[Trecho citado]
───

Foi numa segunda-feira chuvosa de junho de 1977. O produtor Ted Templeman e Mo Ostin, presidente da Warner Bros, saíram do Starwood Club estupefatos com a banda que haviam acabado de assistir. No dia seguinte, o Van Halen assinou com a gravadora.

Prazer e perigo sofisticados

Som, letras, estética: tudo é lascivo no disco de estreia do Van Halen. Da buzina que introduz o baixo de Michael Antony em “Runnin’ with the Devil” aos vocais orgasmáticos de David Lee Roth em… qualquer uma das 11 faixas. Paira no álbum um clima libidinoso, como um convite ao prazer. Ou ao perigo.

Dono de uma rara eloquência discursiva, David Lee Roth explicou à Waxpaper:

“Celebramos todo o sexo e a violência da televisão, todo o rock ‘n’ roll do rádio, do cinema, dos carros. É tudo sobre ser jovem ou jovem de coração. Isso é Van Halen.”

A grande sacada de Eddie Van Halen e seus camaradas, no entanto, foi fazê-lo com refinamento e sofisticação técnica. Veja bem, sofisticação. Não gratuidade técnica. Nenhuma música ultrapassa quatro minutos de duração ou tem a pretensão de dizer mais do que precisa. Um álbum refinado, sem ser sisudo, como explicou o guitarrista na lendária entrevista a Steven Rosen em 1978, logo após o lançamento:

“Tudo o que tentamos fazer é trazer de volta um pouco de emoção ao rock ‘n’ roll. Parece que muitas pessoas (na cena) têm idade suficiente para ser nossos pais. E elas soam ou agem assim. Parecem sem energia. Parece que se esqueceram sobre o que é o rock. Somos muito enérgicos e subimos no palco para incendiar as pessoas.”

Em estúdio, não era diferente. O Van Halen gravou seu primeiro trabalho em apenas 21 dias gastando não mais do que 40 mil dólares. O local escolhido foi o Sunset Sound Recorders, em Los Angeles, e o produtor Ted Templeman, conhecido por ter conseguido transportar para as fitas a força da banda ao vivo, contou à Rolling Stone sobre o processo:

“Eddie tocou perfeitamente. Ele quase sempre gravava seus solos ao vivo, em quase todas as músicas. Ele tocava os acordes, fazia o solo e ia direto ao ponto. Nós nunca fazíamos overdub. Era incrível.”

───

[Material extraído]
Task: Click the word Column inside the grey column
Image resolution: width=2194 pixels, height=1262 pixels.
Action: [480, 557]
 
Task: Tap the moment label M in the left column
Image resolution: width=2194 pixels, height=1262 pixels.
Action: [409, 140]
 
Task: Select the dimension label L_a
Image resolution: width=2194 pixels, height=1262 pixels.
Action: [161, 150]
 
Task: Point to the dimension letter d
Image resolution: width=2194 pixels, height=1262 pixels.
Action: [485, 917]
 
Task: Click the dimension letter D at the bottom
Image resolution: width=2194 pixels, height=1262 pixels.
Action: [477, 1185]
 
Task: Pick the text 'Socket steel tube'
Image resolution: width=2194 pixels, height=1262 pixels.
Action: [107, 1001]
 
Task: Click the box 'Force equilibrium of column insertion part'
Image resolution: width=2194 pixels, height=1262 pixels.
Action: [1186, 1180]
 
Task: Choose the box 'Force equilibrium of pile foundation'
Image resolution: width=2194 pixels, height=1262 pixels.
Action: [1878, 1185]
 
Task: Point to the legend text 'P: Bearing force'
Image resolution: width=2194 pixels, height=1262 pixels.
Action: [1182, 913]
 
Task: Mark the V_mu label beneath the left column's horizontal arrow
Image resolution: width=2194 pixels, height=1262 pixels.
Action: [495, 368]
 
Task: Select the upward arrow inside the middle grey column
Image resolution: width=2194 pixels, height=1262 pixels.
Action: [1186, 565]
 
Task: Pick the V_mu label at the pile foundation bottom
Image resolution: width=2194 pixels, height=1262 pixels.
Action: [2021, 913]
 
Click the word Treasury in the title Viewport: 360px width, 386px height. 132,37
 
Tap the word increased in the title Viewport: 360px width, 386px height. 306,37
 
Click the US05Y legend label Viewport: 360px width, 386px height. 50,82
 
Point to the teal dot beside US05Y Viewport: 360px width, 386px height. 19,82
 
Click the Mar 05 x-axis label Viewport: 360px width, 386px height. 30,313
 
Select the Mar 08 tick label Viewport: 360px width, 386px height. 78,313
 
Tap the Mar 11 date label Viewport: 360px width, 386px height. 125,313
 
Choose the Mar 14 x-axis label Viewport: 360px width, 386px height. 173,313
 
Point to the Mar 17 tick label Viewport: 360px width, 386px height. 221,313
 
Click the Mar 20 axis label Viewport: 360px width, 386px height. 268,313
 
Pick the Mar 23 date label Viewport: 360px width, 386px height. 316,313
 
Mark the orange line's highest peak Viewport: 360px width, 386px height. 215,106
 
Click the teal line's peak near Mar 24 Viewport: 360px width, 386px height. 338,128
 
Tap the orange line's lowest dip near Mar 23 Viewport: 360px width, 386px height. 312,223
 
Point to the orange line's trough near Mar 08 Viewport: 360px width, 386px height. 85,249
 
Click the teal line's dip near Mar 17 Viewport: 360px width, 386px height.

───

[Exercício proposto] Transcreva sem alterações a parte do texto sobre a estreia do Van Halen que começa em "Foi numa segunda-feira" e vai até "com a gravadora.", incluindo essas palavras.

[Exercício resolvido]
Foi numa segunda-feira chuvosa de junho de 1977. O produtor Ted Templeman e Mo Ostin, presidente da Warner Bros, saíram do Starwood Club estupefatos com a banda que haviam acabado de assistir. No dia seguinte, o Van Halen assinou com a gravadora.